What was the Wasp initially if not a sidekick? She certainly didn’t start off as anything other than a ditzy socialite dilletante who stumbled into super-heroing after her father was murdered. She was called his “partner” but she certainly wasn’t an equal partner in the early days, founding Avenger status notwithstanding.

Because villain sidekicks would grow up to become potential rivals and betrayers.

ZeroGyro. My comment “one reserved for Americans” wasn’t meant to imply only Americans feel that way. Anyone with knowledge of war knows that even very young adults in combat isn’t new, unprecedented or particularly novel. So I’m kind of rolling my eyes that the otherwise lucid Exapno is trying to play that card with me. Your parents, uncles and aunts escaped to live somewhere where war would be less intrusive. Had they stayed they may not have been been able to shelter you. I’ll go on to venture that if the region is still politically unstable and they were sheltering you, their neighbors would believe that to be unsafe and unrealistic.

Given this historical reality of children under siege, isn’t the problem with sidekicks how campy their adventures have been written in the past and not necessarily the concept of a “sidekick” itself? I think it’s probable Stan Lee made a major mistake in eliminating the sidekick concept due to a personal bias even though it had a proven commerical viability. It’s like Edna Mode eliminating capes. Sometimes capes are cool. Sometimes sidekicks are cool.

Otto. You already nailed it – she was an unequal partner. She definitely wasn’t a sidekick - not subordinate enough, in age, social peerage or ability. She shared the burden of being an unequal partner with with early Susan Storm and early Jean Grey. They all grew out of it.

Re: supervillain sidekicks. It’s never really been done, tho. Maybe Magneto – when his kids were already teenagers/young adults. Possibly Thaddeus Sivana. Anyway – Mini-Me didn’t betray Doctor Evil.

Why? Given his vast and varied history, both while written by Stan Lee and other folks, Rick Jones is definitely the ultimate comic-book sidekick.

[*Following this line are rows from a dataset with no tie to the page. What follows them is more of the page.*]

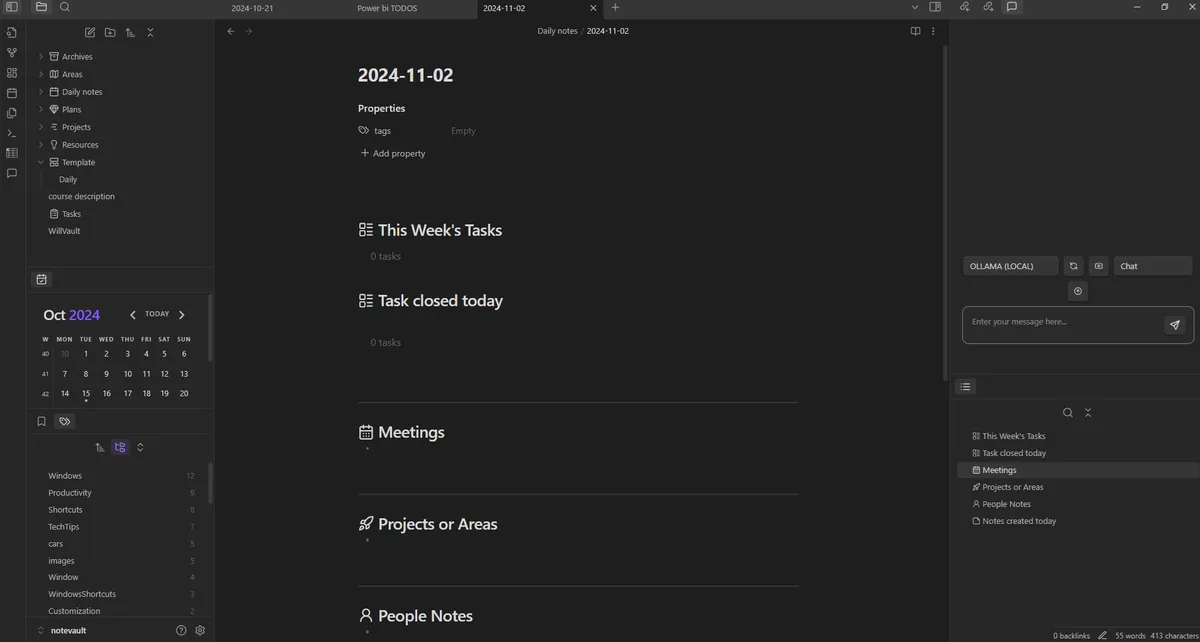Image resolution: width=1200 pixels, height=642 pixels.
Task: Open the graph view from the ribbon
Action: click(x=12, y=53)

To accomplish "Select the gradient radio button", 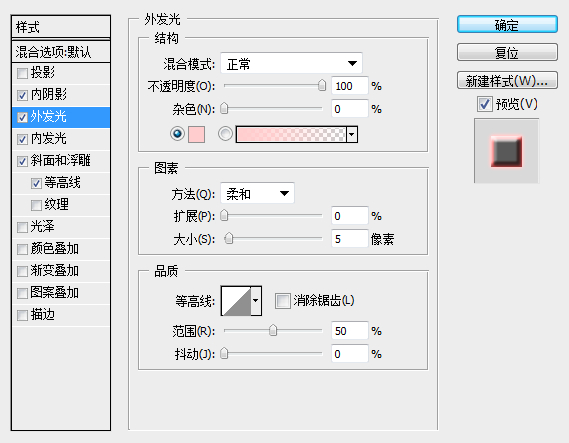I will (x=225, y=134).
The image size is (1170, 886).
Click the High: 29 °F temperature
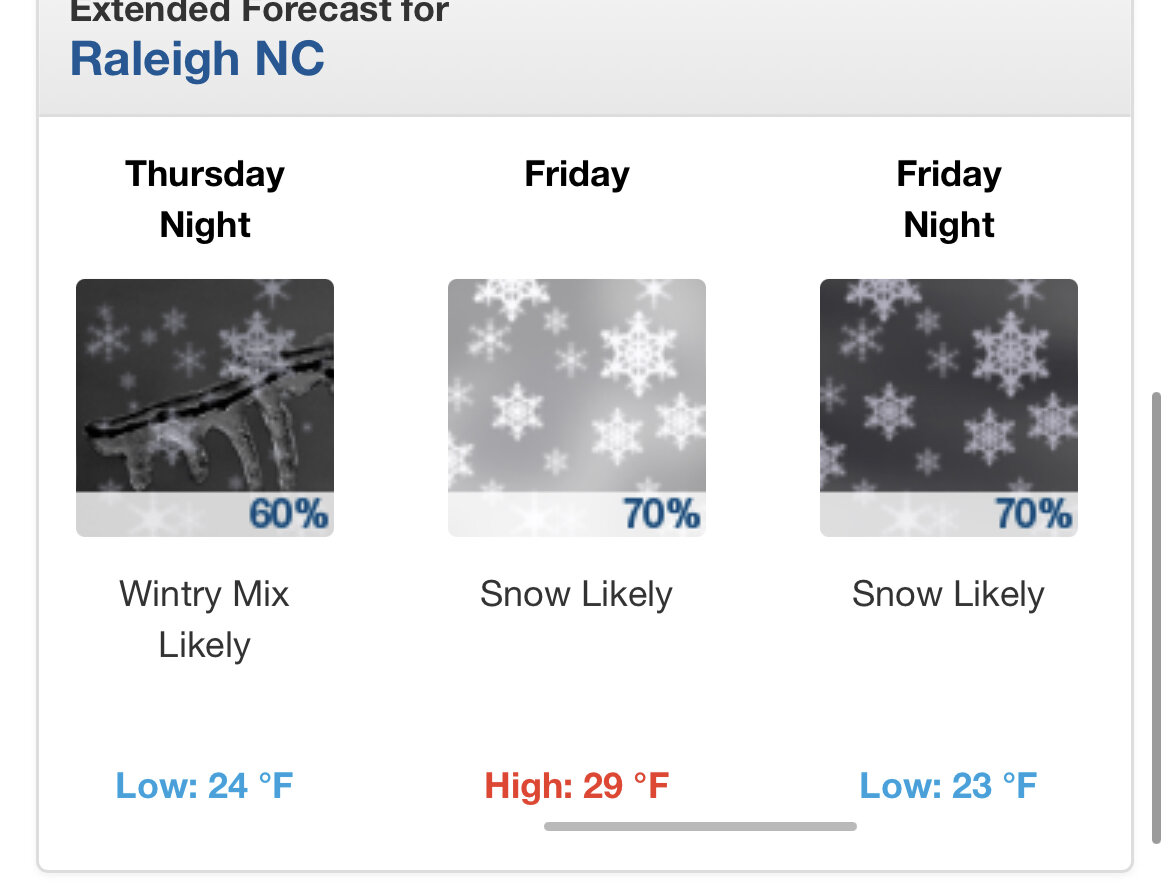(x=576, y=785)
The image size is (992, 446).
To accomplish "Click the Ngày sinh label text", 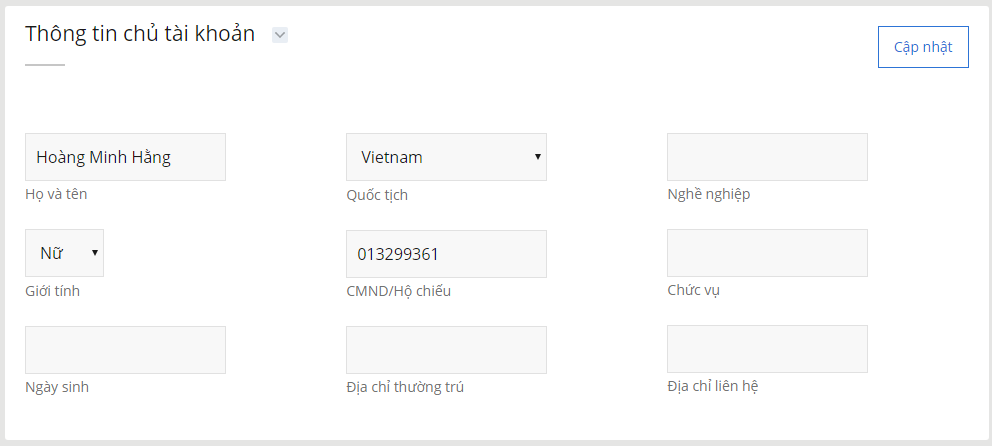I will click(x=57, y=387).
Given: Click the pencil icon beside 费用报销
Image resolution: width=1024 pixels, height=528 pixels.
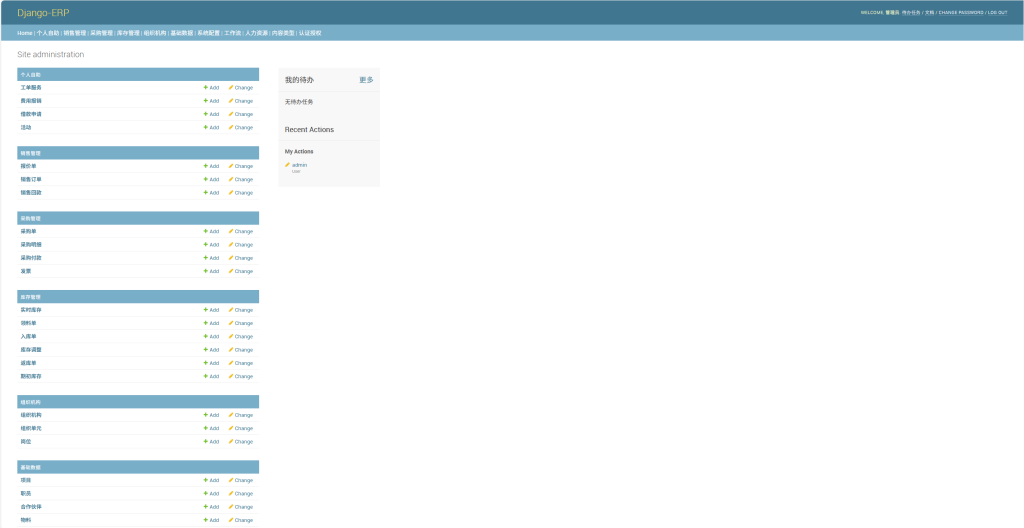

I’m sure you can understand if I didn’t read your comment as you intended it to be read, Askia.

It is one thing to prepare your children if they have to engage in combat and defend themselves. It is a completely other thing to encourage and support them in a war on criminals and others of those opposed to your way of life when they don’t have to. Sidekicks can work better if they take into account this idea and the feelings of the people in this thread. Supposedly responsible heroes encouraging a teenager/adolescent into becoming a crimefighting sidekick seems irresponsible and idiotic; heroes having to deal with a world where youths are thrust into battle and helping them deal with this makes more sense. Or a youth who has a great desire to fight and a reluctant hero taking him under his wing. These situations make the hero seem more respectable and, more importantly, believable. If comic creators can come up with ideas that meet those criteria, sidekicks would most likely be accepted in greater numbers.

Oh, on the subject of supervillain sidekicks, I can’t believe people have overlooked Muttley, Dick Dastardly’s canine comrade.

1)How on earth do you reinvent the side kick, long pants?

2)Didn’t Batman’s robins usually wind up kinda screwed up?